**What to produce**
Copy all the data exactly, except the pictures.

++++ Supplied information ++++

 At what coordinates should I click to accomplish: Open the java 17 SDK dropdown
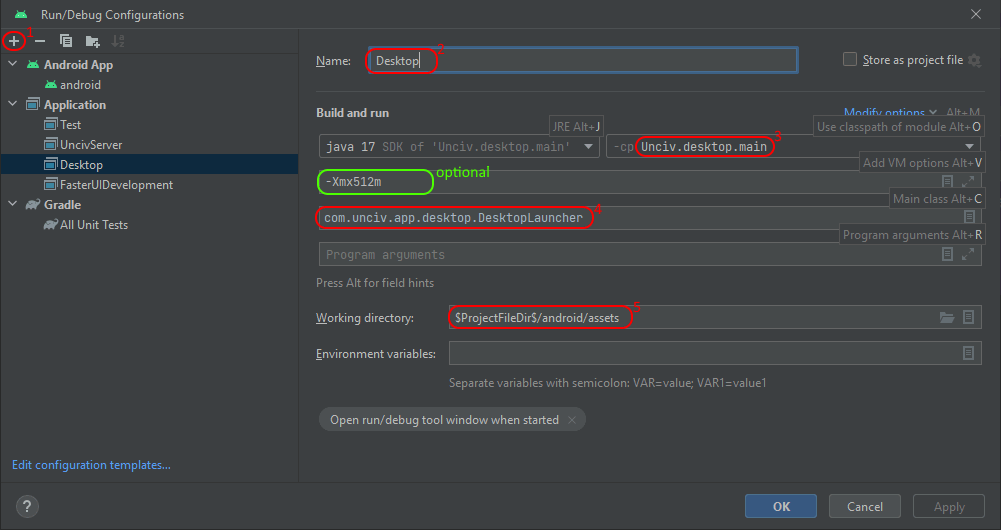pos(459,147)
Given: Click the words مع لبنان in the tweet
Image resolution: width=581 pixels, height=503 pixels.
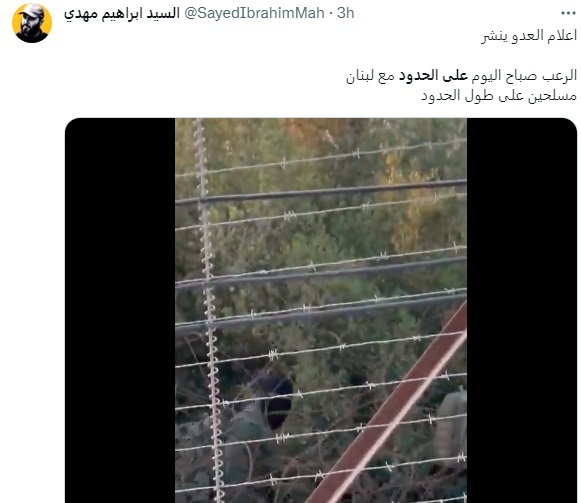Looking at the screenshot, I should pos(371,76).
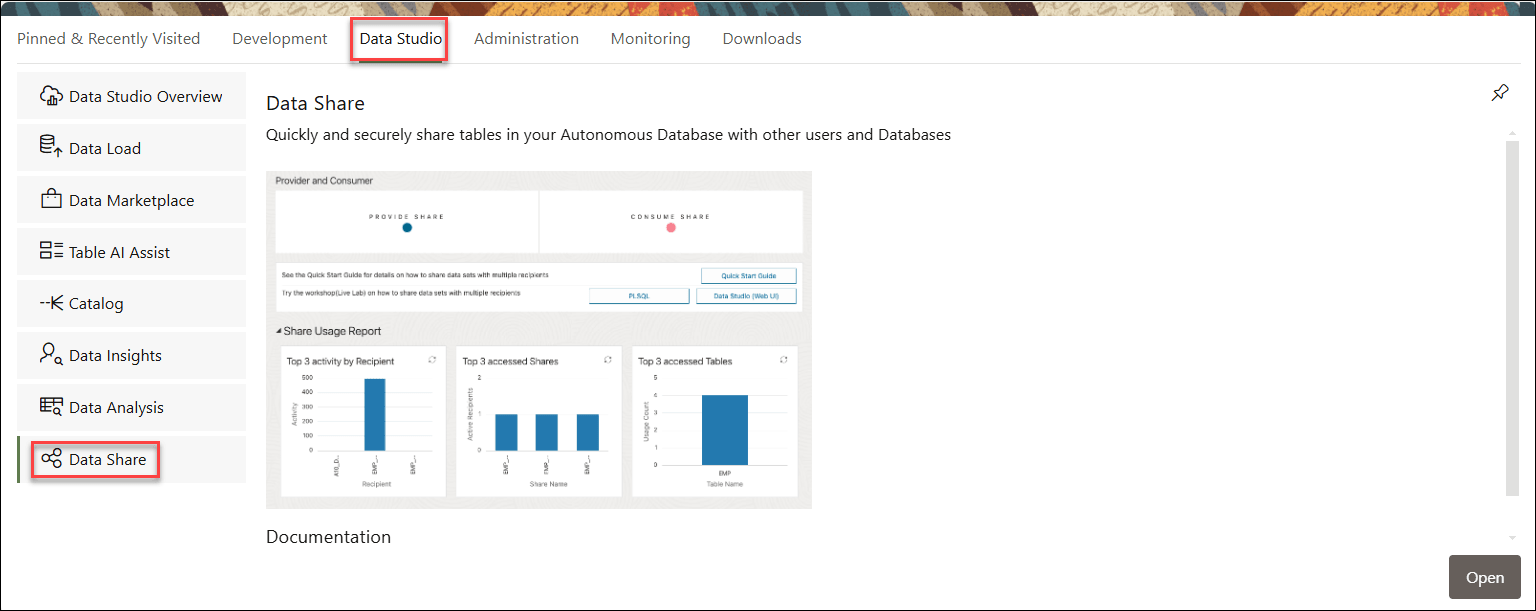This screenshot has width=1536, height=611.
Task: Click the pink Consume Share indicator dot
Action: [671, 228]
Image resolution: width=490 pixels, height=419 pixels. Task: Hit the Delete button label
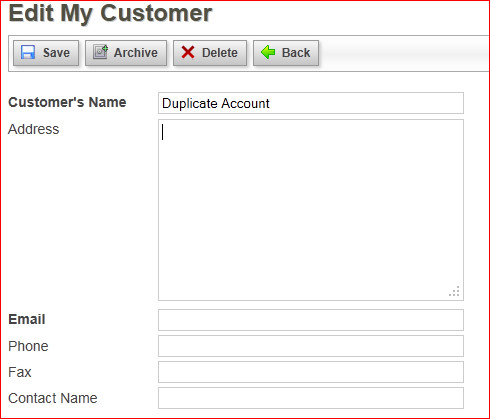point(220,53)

++++

**Task answer**
 At what coordinates should I click to accomplish: Open the java 17 SDK dropdown
pos(459,147)
Given: Click the words مع لبنان in the tweet
Image resolution: width=581 pixels, height=503 pixels.
Looking at the screenshot, I should pos(371,76).
This screenshot has width=1536, height=611.
Task: Click the pink Consume Share indicator dot
Action: [671, 228]
Image resolution: width=490 pixels, height=419 pixels. Task: Hit the Delete button label
point(220,53)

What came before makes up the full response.